# Excerpted passage
I have a few guesses to the issue: 1) Do I need to group together NAL units? Right now I feed each unit individually to the MediaCodec. 2) Do I need to make changes to the server? are there variants of H264 that the MediaCodec class cannot handle?
I was able to port FFmpeg to Android studio and got this solution to work. However, it is slow as it uses a software codec. I decided to use MediaCodec to try and use the hardware codec. The code below shows my effort. The codec is initialized in asynchronous mode. I have a separate thread to read and queue up the NAL frames from the tcp socket. Frames are stored in a buffer and if the buffer overflows, then some frames will be discarded. The onInputBufferAvailable codec feeds one NAL unit at a time to the MediaCodec class.
public void initializePlaybackCodec()

# Tasks and exercises
A. Echo part of the MediaCodec decoding post, beginning at the words "I have a few" and stopping after "public void initializePlaybackCodec()".
B. Summarize the MediaCodec decoding post in two sentences.

# Element and text location data
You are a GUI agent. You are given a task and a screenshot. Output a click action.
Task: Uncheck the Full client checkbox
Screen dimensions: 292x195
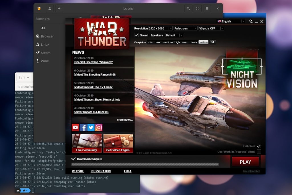coord(259,146)
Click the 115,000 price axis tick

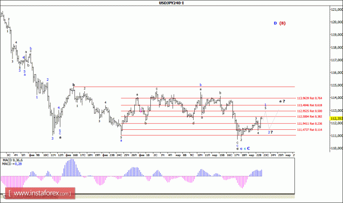pyautogui.click(x=337, y=85)
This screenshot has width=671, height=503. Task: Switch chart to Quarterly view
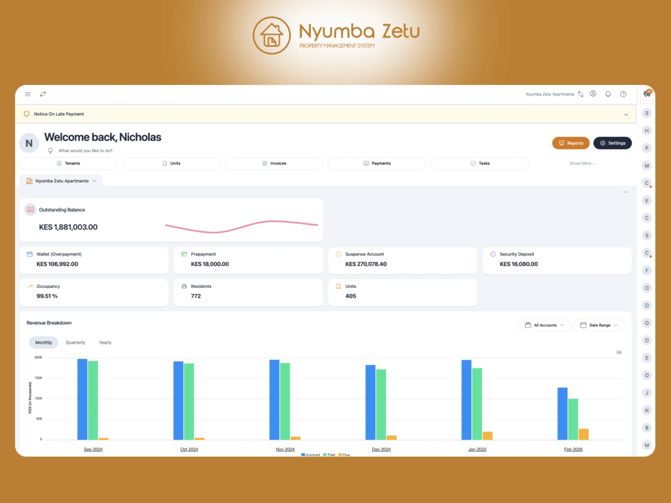pos(75,342)
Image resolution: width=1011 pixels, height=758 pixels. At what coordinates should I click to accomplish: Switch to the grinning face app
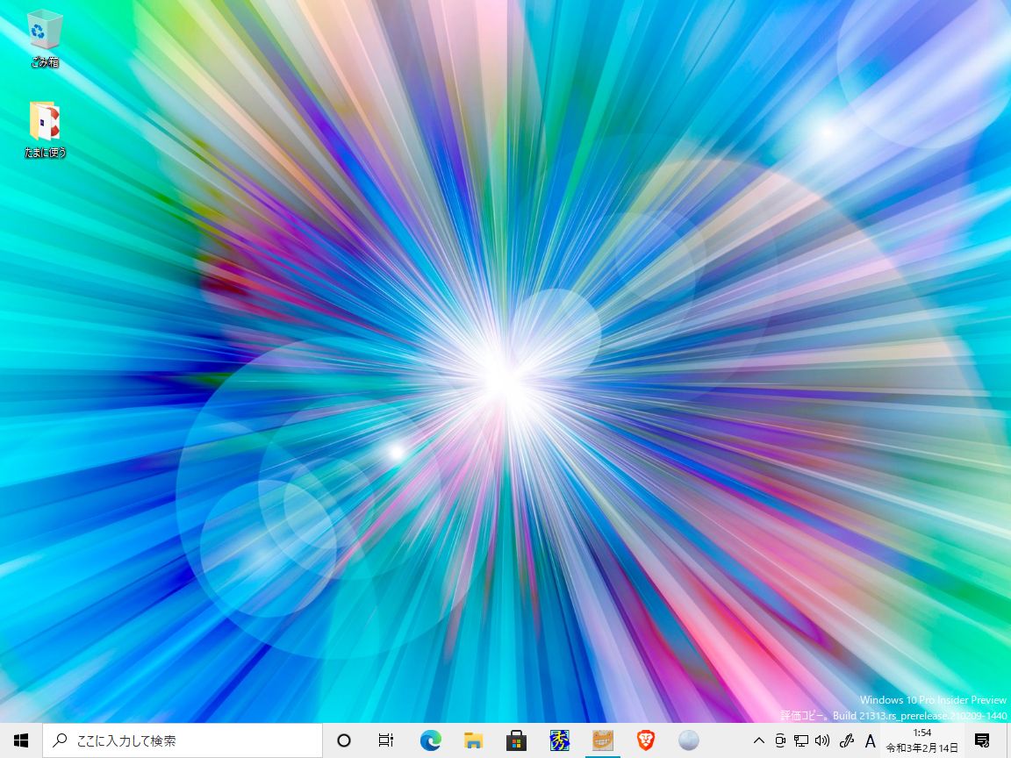tap(602, 740)
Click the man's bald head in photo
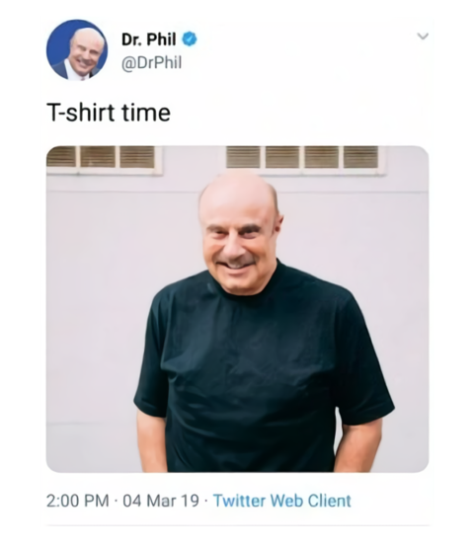This screenshot has height=543, width=475. [x=239, y=194]
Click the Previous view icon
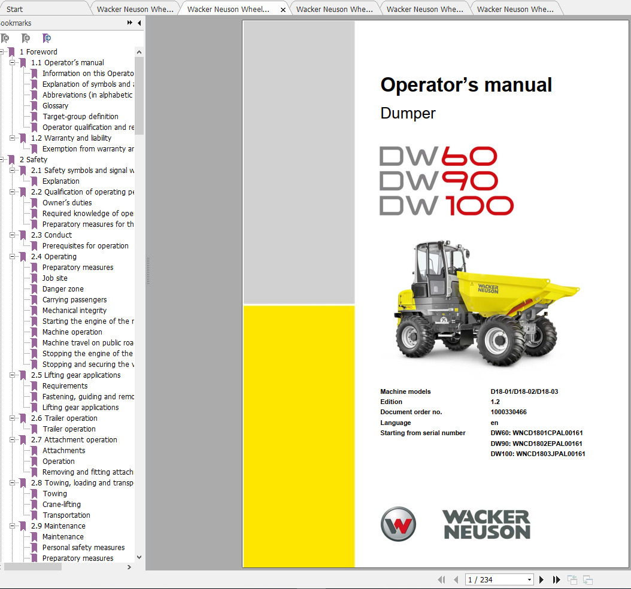This screenshot has height=589, width=631. point(573,579)
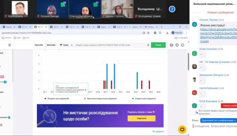
Task: Toggle 'Згадка в розслідуванні' legend series
Action: 144,99
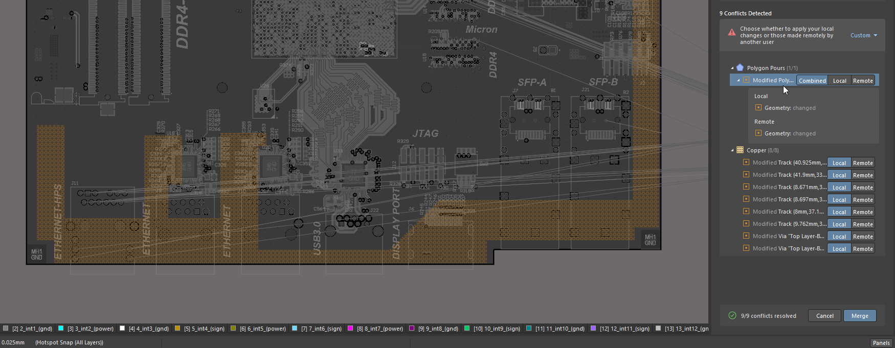Image resolution: width=895 pixels, height=348 pixels.
Task: Click the Merge button
Action: [x=860, y=316]
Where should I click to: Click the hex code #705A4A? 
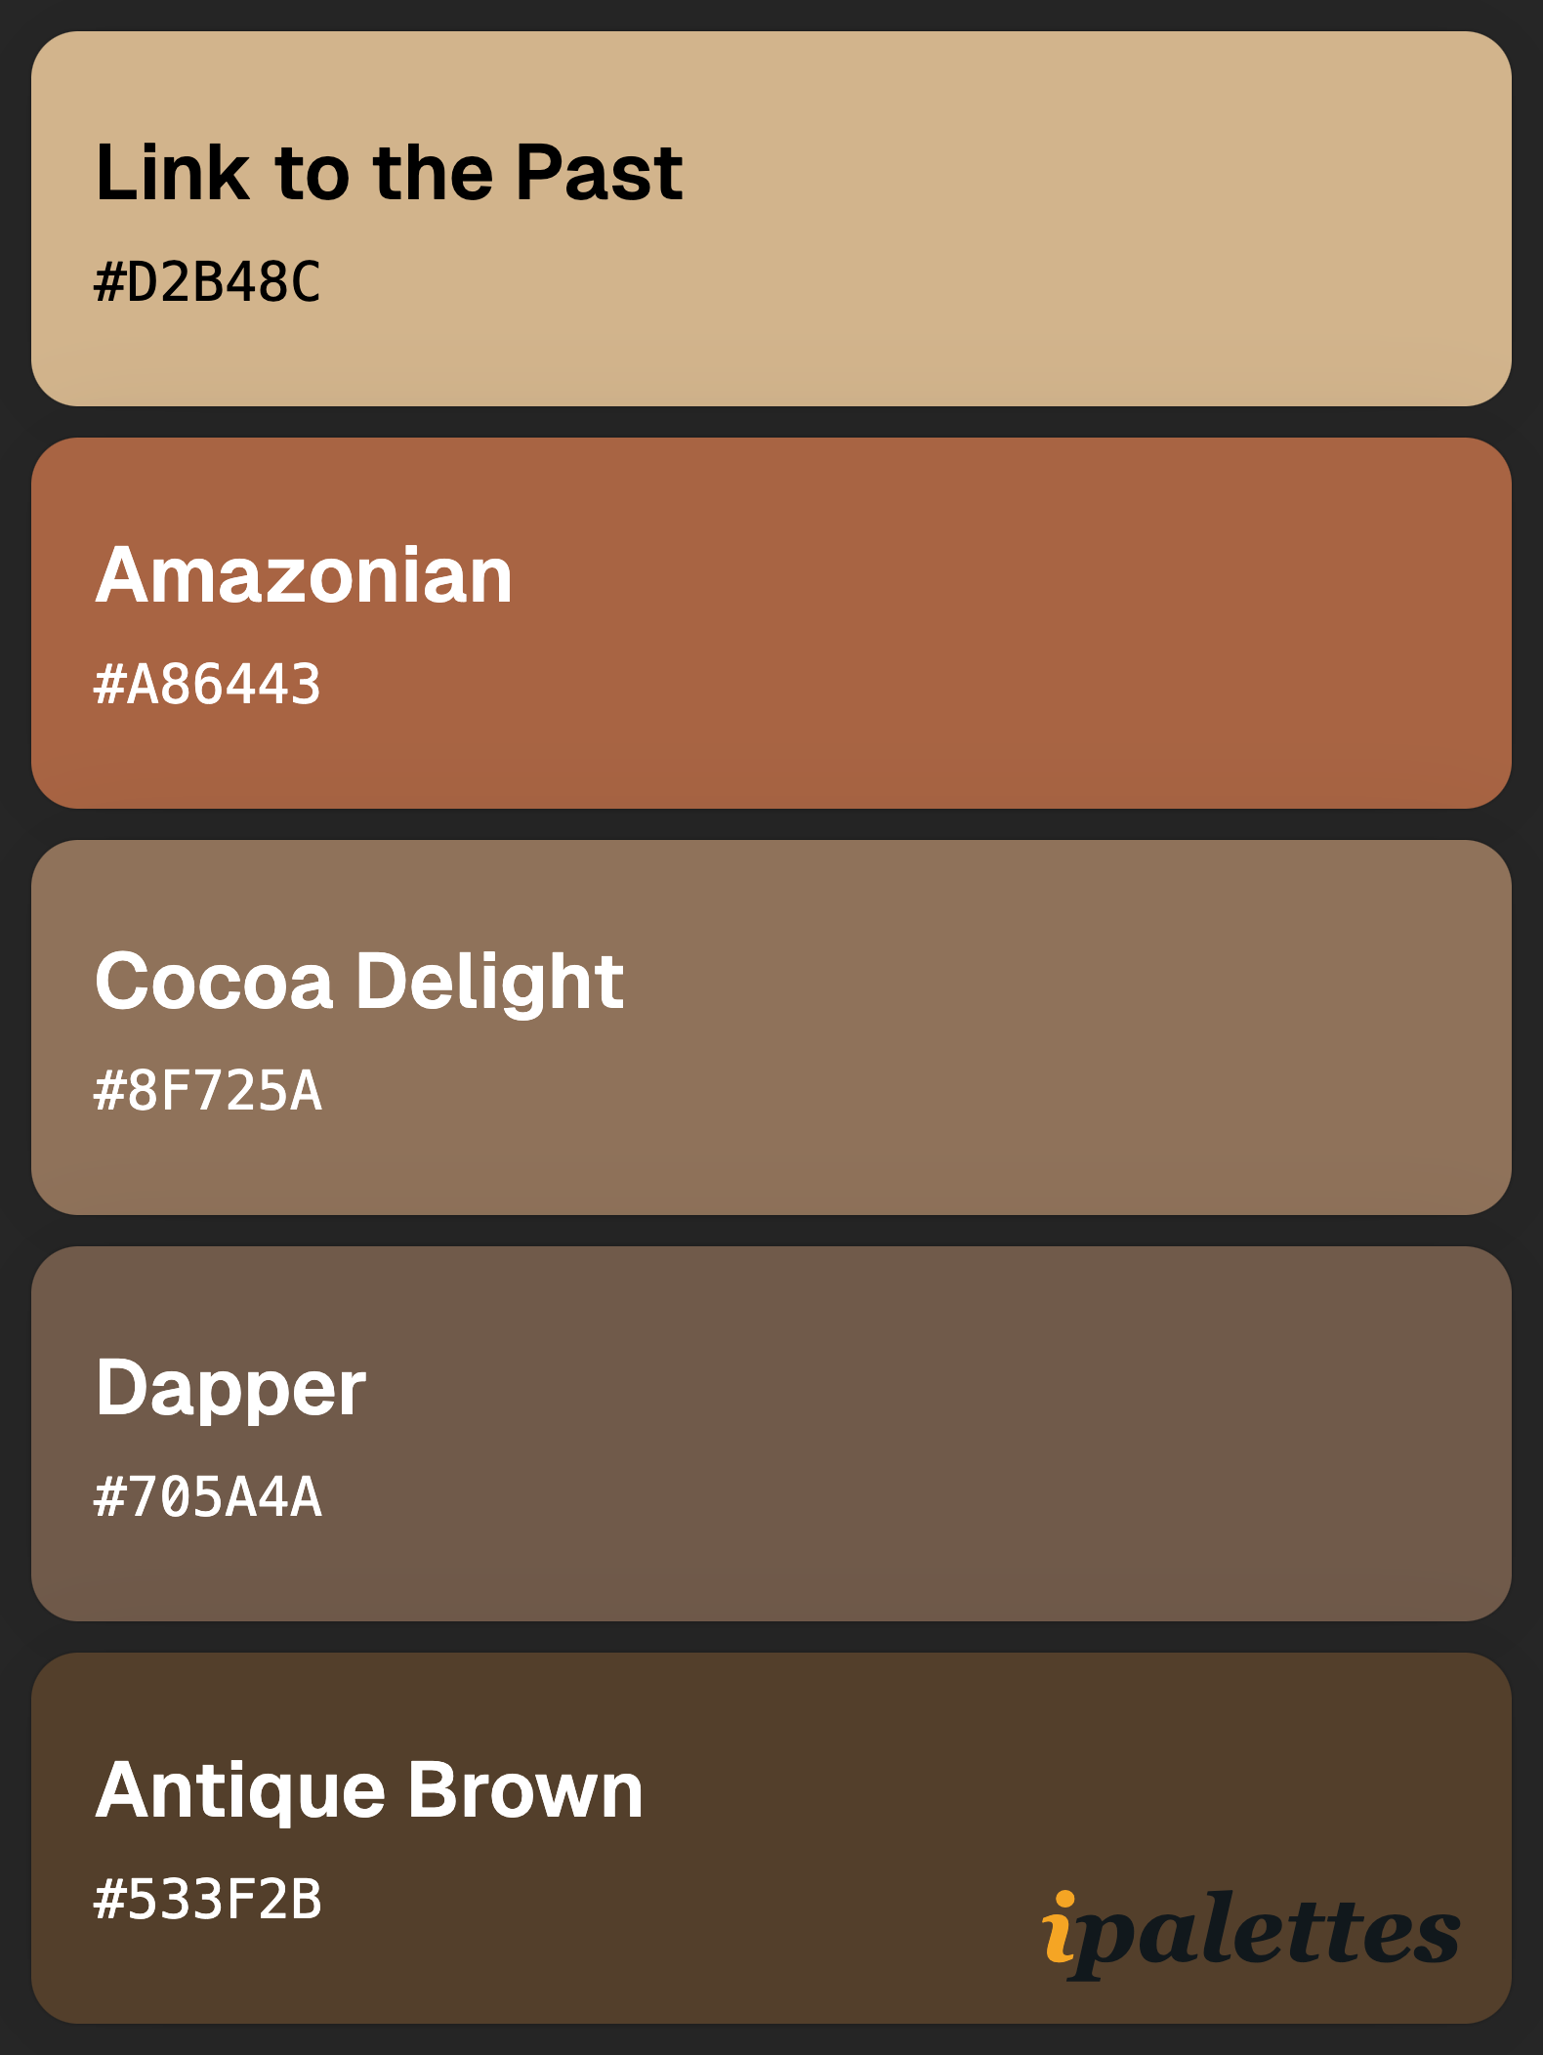[x=207, y=1497]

# Task answers
A.
I have a few guesses to the issue: 1) Do I need to group together NAL units? Right now I feed each unit individually to the MediaCodec. 2) Do I need to make changes to the server? are there variants of H264 that the MediaCodec class cannot handle?
I was able to port FFmpeg to Android studio and got this solution to work. However, it is slow as it uses a software codec. I decided to use MediaCodec to try and use the hardware codec. The code below shows my effort. The codec is initialized in asynchronous mode. I have a separate thread to read and queue up the NAL frames from the tcp socket. Frames are stored in a buffer and if the buffer overflows, then some frames will be discarded. The onInputBufferAvailable codec feeds one NAL unit at a time to the MediaCodec class.
public void initializePlaybackCodec()

B. After porting FFmpeg to Android Studio proved slow because of its software codec, the poster turned to MediaCodec in asynchronous mode to use the hardware codec. A separate thread reads NAL frames from a TCP socket into a buffer that discards frames on overflow, and the poster wonders whether units fed one at a time should be grouped, whether the server needs changes, or whether some H264 variants are unsupported.